Several network backbones are implemented:

• Temporal Convolutional Neural Network (TCN),
• Spatial-Temporal Graph Convolutional Network (ST_GCN),
• Separable Time-Space Graph Convolutional Network (STS_GCN),
• Bidirectional Gated Recurrent Unit (GRU) -- 2nd best performance and shorter to train,
• Custom Transformer Encoder (transformer) -- best performance.

These networks have been tested on different animal skeletons and human skeleton (see Datasets section).

The training is done on data with artificially introduced gaps. This process of introducing gaps is controlled by 3 files:

• the probability of a given keypoint to be missing
• the probability of a given gap length knowing the missing keypoint
• the number of missing keypoints in a given sample.

These 3 files can be customized, and can contain the estimated missing probabilities computed on the original data. These files can also be designed to train with an uniform probability.

Practical aspects

Configuration files and script launching

This repo uses configuration files via the hydra package. Maybe not intuitive at the beginning it offers several advantages:

• all the parameters and input values are visible at once in one file and can be changed by the user
• hydra package takes care of logging and saving the configuration file for each run allowing to keep track and boost reproducibility

There are 3 main scripts and their respective configuration files:

• main_fillmissing.py and conf/conf_missing.yaml to train the neural network
• test_fillmissing.py and conf/conf_test.yaml to test the neural network on artificially introduced gaps with a test RMSE and plots to check the quality of the model
• impute_dataset.py and conf/conf_impute.yaml to use the trained model to impute real missing gaps in the data

To launch the scripts,

• you need to open the respective configuration file and change the appropriate fields according to your goal,
• then call the script python main_fillmissing.py, which will read all the options and parameters set in the partner configuration file.
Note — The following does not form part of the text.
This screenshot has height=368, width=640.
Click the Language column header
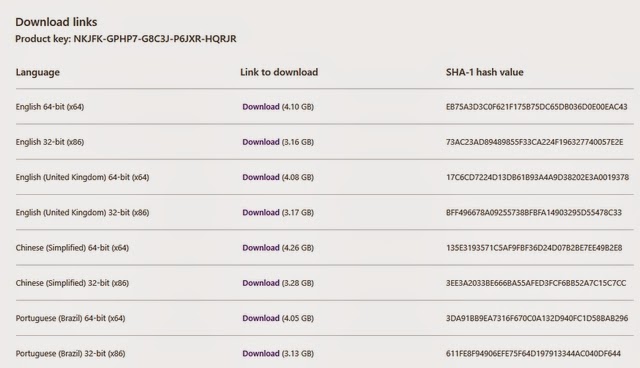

NB: Because hydra is managing the logging, it is important to not copy/cut a trained model without the hidden folder .hydra/ saved in the same location. In particular, the training config file saved by hydra along the trained model would be used to load the model when using the model for test or imputation.

Neural network training

We advise to run the training (main_fillmissing) on a machine with a GPU.

Transformer model has the best performance for all the tested datasets. However transformer usually benefits from a lower batch size (32 or 64) and is the slowest to train even on GPU. Depending on the size of the training dataset, it can take a few hours to days.

GRU is the second best model in terms of performances. GRU can be trained with larger batch size (up to 512 if enough GPU memory) and is shorter to train. It can still take hours to train on a middle sized dataset.

Installation

If using conda/pip, you can first create a new environment:

# if using conda environments
conda create --name env_impute python=3.9 # requires python>=3.8,<3.10
conda activate env_impute

In all cases, installation from source can be achieved by the following commands:

• if using GPU (highly recommended for training)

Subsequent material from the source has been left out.